- The Persistence of Chaos in 2019, with WannaCry visible onscreen
- Artist: Guo O Dong; MSCHF;
- Year: 2019
- Dimensions: 10.3” (260 mm) × 1.2” (30 mm) × 7.3” (190 mm)
- Weight: 2.8 pounds (1.3 kg)
- Website: thepersistenceofchaos.com

= The Persistence of Chaos =

Virus-infected laptop as a work of art

The Persistence of Chaos is a work of art consisting of a laptop that contains six computer viruses, worms, and pieces of malware that have caused major damage. The artwork was created in 2019 by artist Guo O Dong and the collective MSCHF, and sold at auction for $1,345,000 in May 2019. Guo O Dong described it as a bestiary for historical malware, and expressed concern about the high price at which it sold, stating that he would either spend the money on another project or burn it.

== Background ==

We have this fantasy that things that happen in computers can't actually affect us, but this is absurd. Weaponized viruses that affect power grids or public infrastructure can cause direct harm.
— Guo O Dong, in The Verge

The Persistence of Chaos was created in 2019 by artist Guo O Dong' and MSCHF after they were commissioned by Deep Instinct, a computer security company.' It cost more than $10,000 to create, with much of the money spent on ensuring that the malware it contained was effectively firewalled so that it could not spread to other computers.

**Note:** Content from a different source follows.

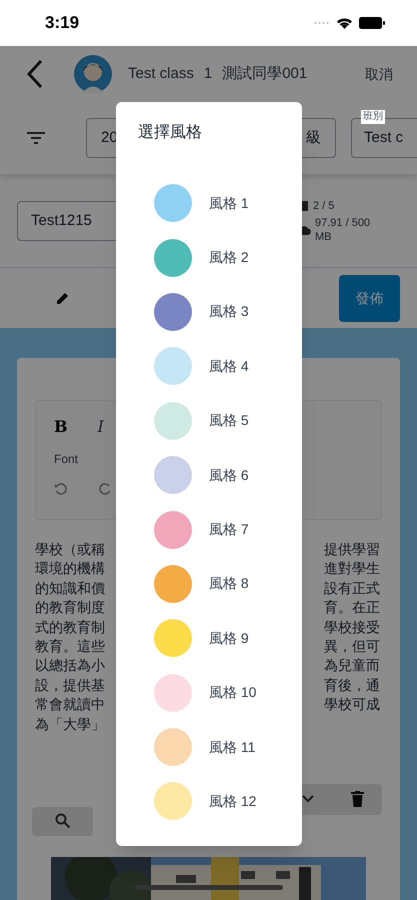 Image resolution: width=417 pixels, height=900 pixels. I want to click on paragraph-text: 設有正式, so click(352, 588).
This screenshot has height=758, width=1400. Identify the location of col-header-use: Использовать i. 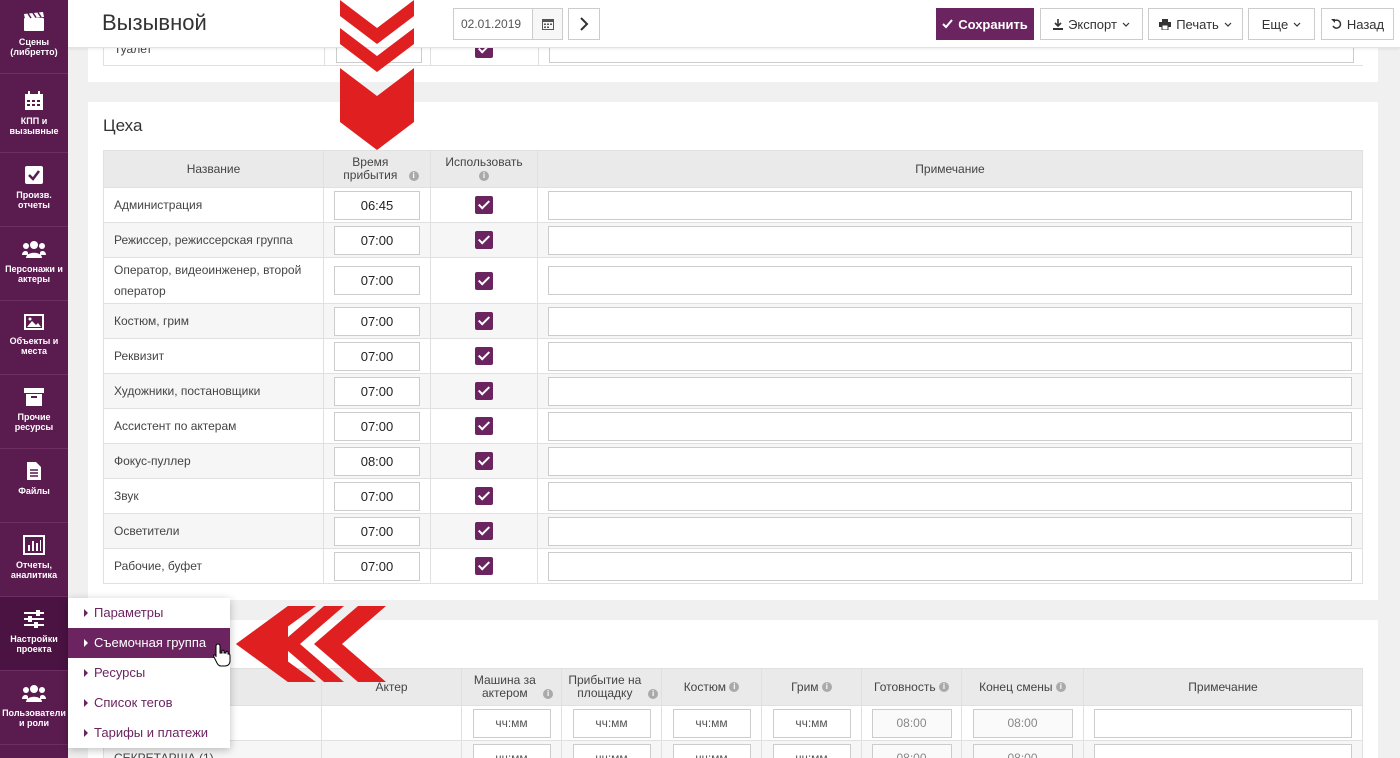
(484, 169).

Guo O Dong originally intended to title the work Antivaxxer in reference to vaccine hesitancy, but changed the name as the intent of the artwork shifted during its creation. He told The Verge that the work was intended to be a physical manifestation of digital threats that might otherwise seem abstract, describing it as "a kind of bestiary — a catalogue of historical threats".

==Description==
The technical basis for The Persistence of Chaos was a Samsung NC10, a netbook first released in 2008. The laptop computer equipped with Windows XP was deliberately infected with an assortment of viruses, worms, and malware which have caused $95 billion in financial damages: the ILOVEYOU virus, Mydoom worm, Sobig worm, WannaCry ransomware, DarkTequila malware, and BlackEnergy malware. The device was isolated and airgapped to prevent misuse of the malware it contained.

The artwork measures 10.3” (10.3 in) × 1.2” (1.2 in) × 7.3” (7.3 in), and weighs 2.8 lb. In addition to the malware-loaded laptop, it includes the power cord for the device and a restart script.

== Auction ==
The Persistence of Chaos was sold in an online auction as a work of art. During the auction, a live stream showing the laptop was accessible through Twitch. A disclaimer on the auction webpage noted that selling malware for reuse "is illegal in the United States" and that bidders must "agree and acknowledge that you're purchasing this work as a piece of art or for academic reasons, and have no intention of disseminating any malware." It additionally stated that the computer's ports and capacity for internet connection would be disabled before shipping.

The auction closed on May 28, 2019, with a winning bid of $1,345,000 by an unknown buyer. The money went to Guo O Dong, who told Artnet News that he would either spend it on creating another artwork or burn it. He noted that the amount of public interest in The Persistence of Chaos was thought-provoking for him, stating that "this piece could be considered an exhibit of historical weaponry" and questioning why someone wanted to spend so much money on acquiring it.

== Reception ==
Infoblox executive Gary Cox told Verdict that The Persistence of Chaos was one of the things making him "rethink what constitutes art on a regular basis", comparing it to Banksy's Love Is in the Bin and noting that the laptop forming the basis of the work had a resale value of roughly $50. ESET security specialist Jake Moore said that the work "essentially contains modern-day history in the form of zeros and ones". Faye Mitchell, the deputy director of Coventry University's School of Computing, Electronics and Mathematics, expressed the concern that the artwork was a distortion and trivialization of cybersecurity and its purpose.